This week’s alumni Dvar Torah is by Elliot Dine
At the outset of our parashah, Yakov sees angels going up and down (עולים ויורדים) a ladder. After twenty years living with Lavan in Haran, Yakov dreams instead “that all the he-goats mounting (עולים) the flock are streaked, speckled and mottled (Bereishit, 31:12).” He cannot even dream beyond his livelihood. How does Yakov fall so far? More importantly, how does he snap out of it, so that by the end of the Parasha he once again meets up with angels (32:3)?
To answer these questions, we must understand how Yakov comes to depend on the spotted sheet for his livelihood, and why he may specifically think about their mounting/mating habits. After marrying and having 12 of his children, Yakov makes a deal with Lavan to go back to shepherding Lavan’s flock to “make provisions for his own household (30:30).” This deal gives Yakov all the speckled, streaked or mottled sheep and leaves Lavan with all the pure white ones. Lavan readily agrees to this deal, as speckled sheep are the much rarer kind – it’s a recessive genetic trait- yet Yakov has a plan that he puts in place right after making the deal.
This plan involves Yakov breeding “vigorous” sheep in front of peeled rods and poplar branches, so that the sheep will have the images of white spots on black branches or black spots on white reeds at the time of mating. Yakov’s plan may be based on a folk belief that images present at the time of mating will be imprinted on the embryos, and the progeny will thus match the speckled and streaked nature of the poplar branches. Some modern commentators, such as Yehuda Feliks, try to argue instead that Yakov’s plan was rooted in sound concepts of genetics and animal breeding. Specifically, “vigorous” animals are more likely to be heterozygotes and therefore give birth to speckled sheep even though the parents are completely white. As a biologist and reader of the text, I find this argument less than compelling, mostly because reliance on folk beliefs seems to appear as a motif throughout our parasha, most notably with the story of Rachel requesting Reuven’s mandrakes.

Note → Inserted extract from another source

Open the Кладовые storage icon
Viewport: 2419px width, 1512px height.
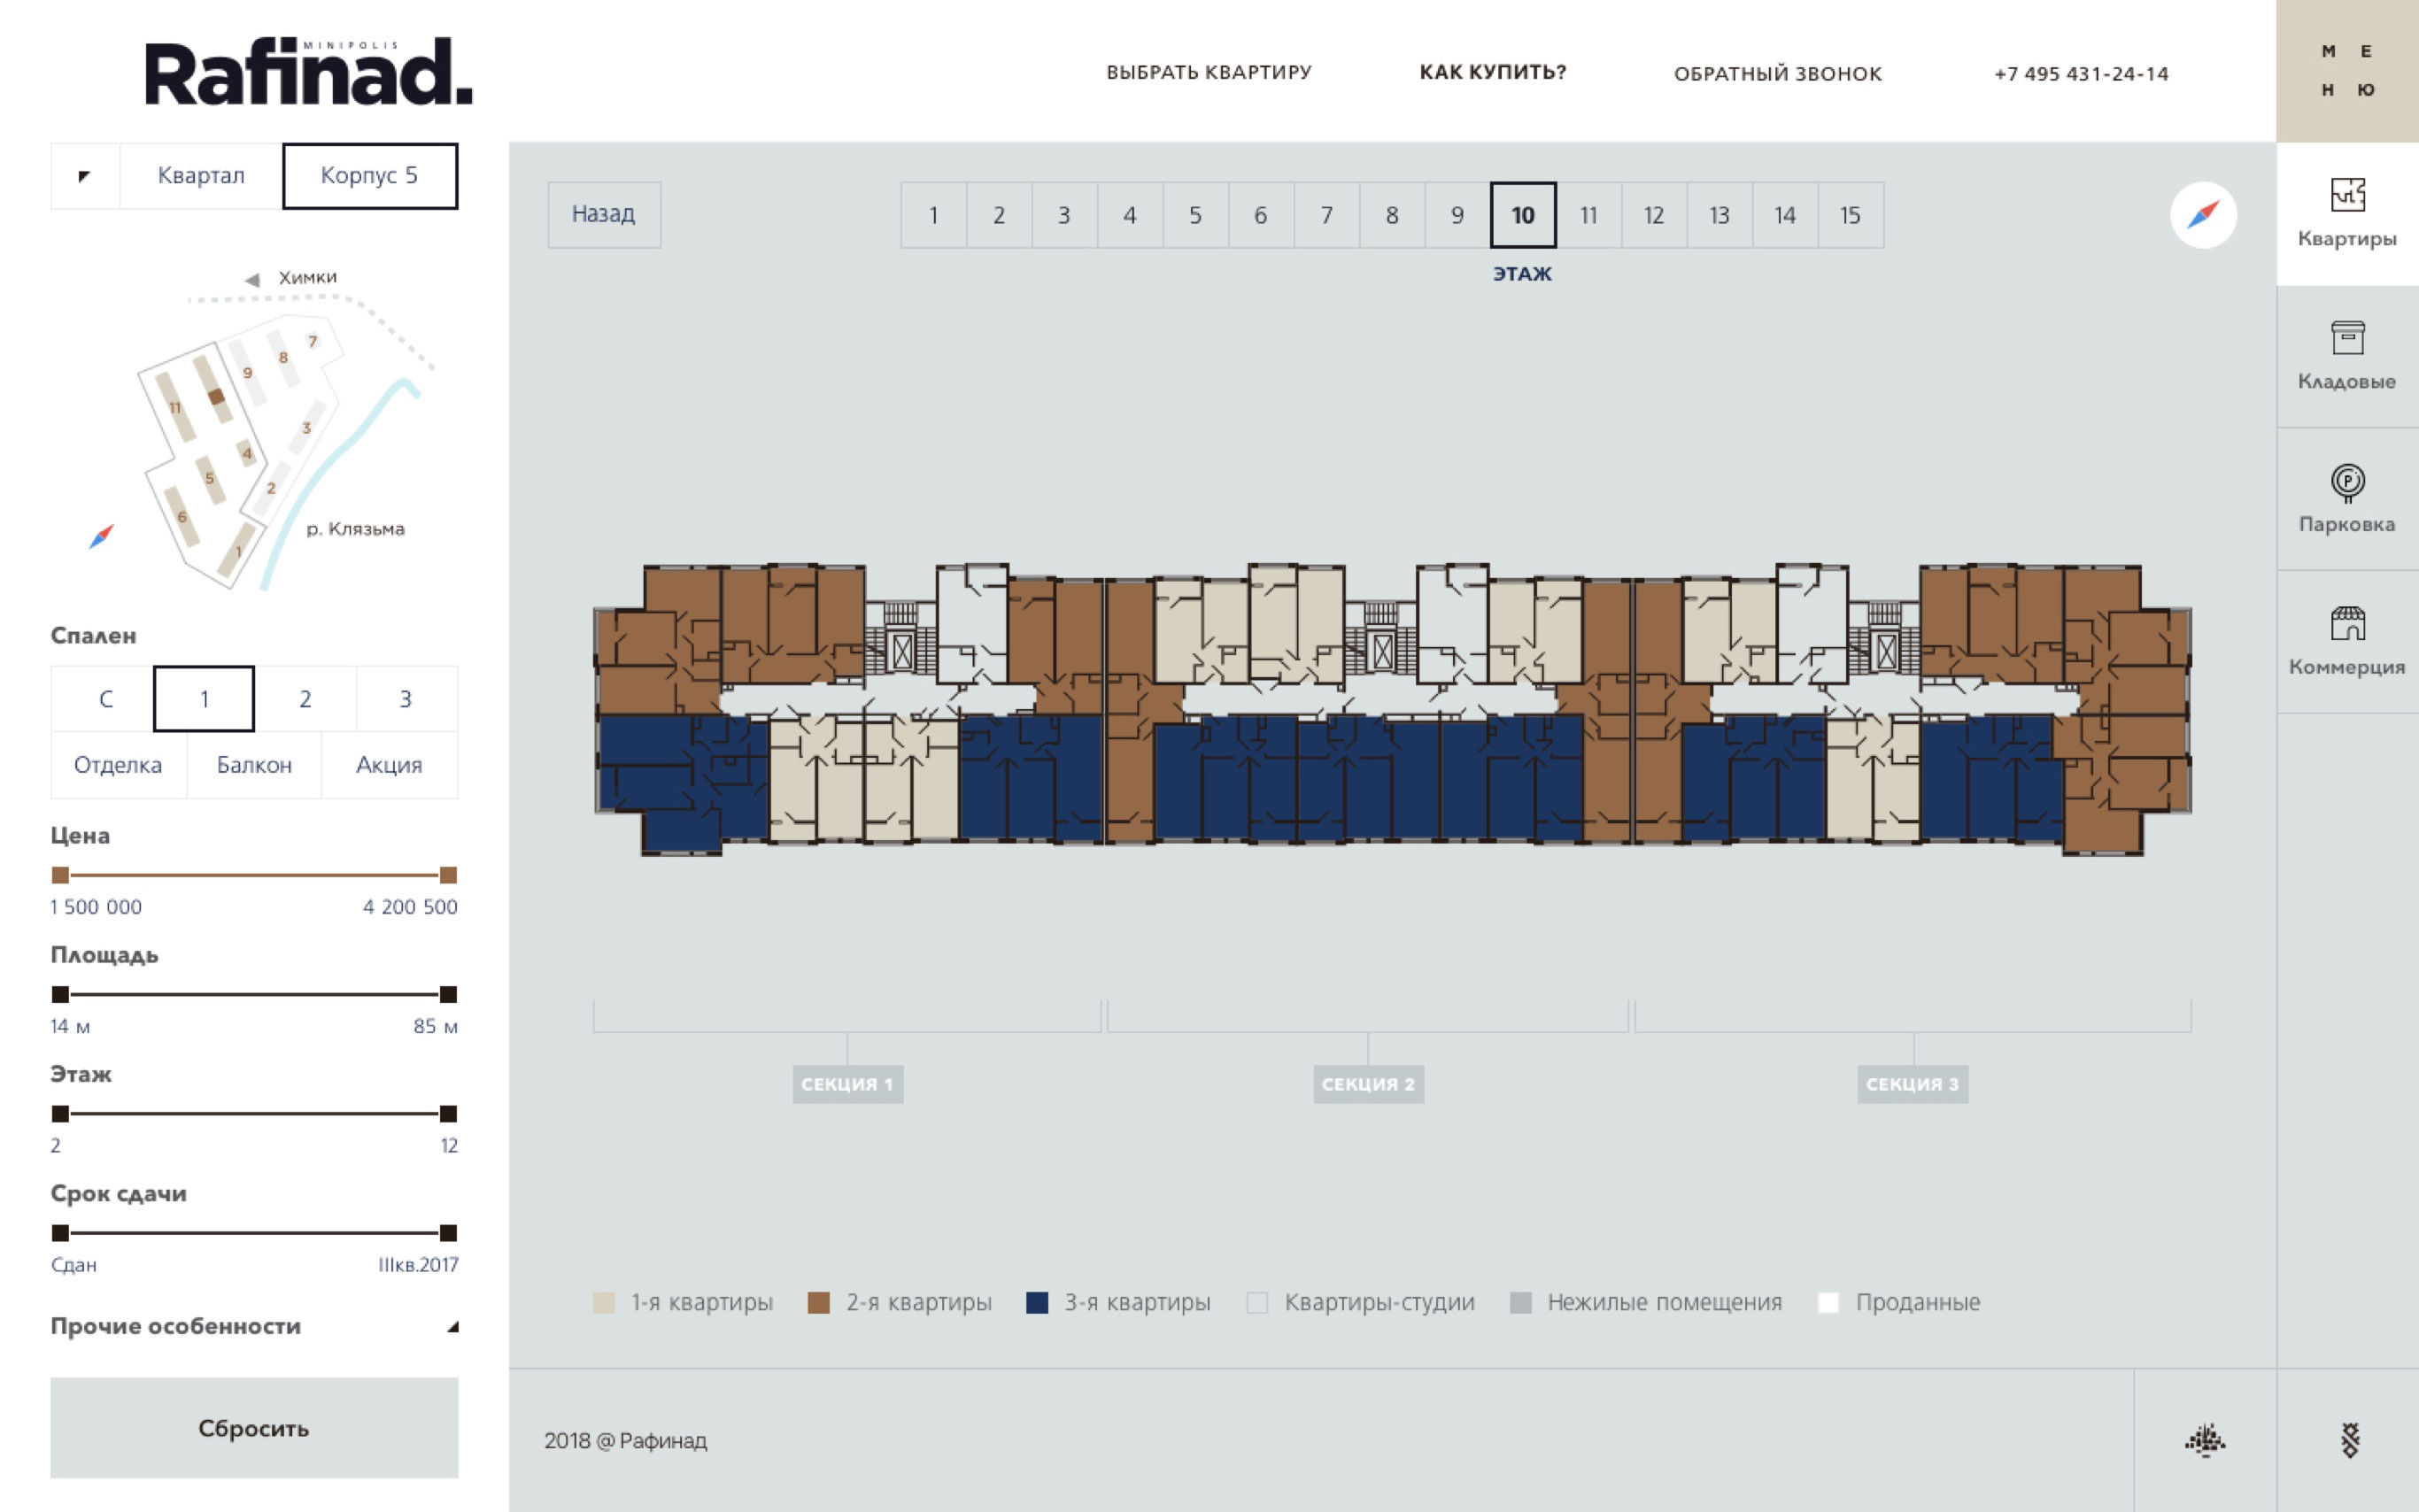coord(2346,356)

Regardless of its basis, Yakov’ plan raises a troubling ethical question: isn’t Yakov taking unfair advantage of Lavan in this agreement, making Lavan think he’s getting a great deal while having this stratagem in his back pocket?!
Yakov seems to have become the trickster that Lavan is. Professor Nahum Sarna points out that the language used in the agreement, with its strained repetitions of the whiteness (Lavan) of the sheep, seems to blare out that Yakov has out-Lavaned Lavan in this deal. Moreover, Yakov appears to think little of God’s role in his livelihood, instead relying on folk beliefs or his knowledge of animal breeding to bring wealth to his family. Unlike his wives, Yakov only mentions God twice up to this point in his time at Haran; first when he yells at Rachel “Can I take the place of the Lord?! (30:2)”, and secondly when he makes this deal with Lavan and repeats Lavan’s words to state “And G-d has blessed You [Lavan] wherever I [Yakov] turned (30:30).” Yakov has lost all sense of God’s promise at Bet-El and cannot even think that God has provided for and protected him in Haran. rather it has all gone to Lavan. Thus, Yakov turns to and turns into Lavan to provide for his family.

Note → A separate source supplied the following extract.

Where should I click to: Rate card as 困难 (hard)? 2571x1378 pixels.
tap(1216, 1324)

So how does Yakov snap out of it? Clearly, God’s appearance to Yakov in his dream about speckled sheep leads Yakov to realize that God was with him this whole time (see 31: 10-14). But what leads Yakov to merit God’s appearance? Other cases of God appearing to those in need (even those who are undeserving) necessitate the person crying out and God hearing those cries, such as with the stories of Hagar or the Israelites in Egypt. Yet Yakov never cries out or turns to God even when he is in danger. So what allows Yakov, who has disregarded God in Haran, to see Him again?

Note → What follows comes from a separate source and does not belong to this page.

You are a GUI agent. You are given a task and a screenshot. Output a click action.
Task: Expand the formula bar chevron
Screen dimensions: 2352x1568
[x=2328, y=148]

I think the philosopher Emmanuel Levinas’ emphasis on the importance of “the face of the other” is helpful here. Immediately before God appears to Yakov, “Yakov saw the face of Lavan, and it was not disposed towards him as in the past (31:2).” Professor Robert Alter notes that the physical concreteness of this wording and image is striking and should not be overlooked; rather, Yakov looking at Lavan’s face and recognizing its inconstancy may be the key to the story. The person who Yakov has spent the last twenty years following and imitating changes his face, in stark contrast to the God of Yakov’s fathers. Yakov makes the contrast explicit in his words to Rachel and Leah: “I see your father’s face and it is not disposed towards me as in times past, but the God of my fathers has been with me (31:5).” Yakov sees the face of another, Lavan, and recognizes its lack of godliness due to its changing nature. Therefore, Yakov turns back to the face of the Ultimate Other and recognizes it once again, even when it takes the form of speckled sheep.
Elliot Dine (SBM 2010, 2015) is a third-year PhD student in the Department of Molecular Biology at Princeton University.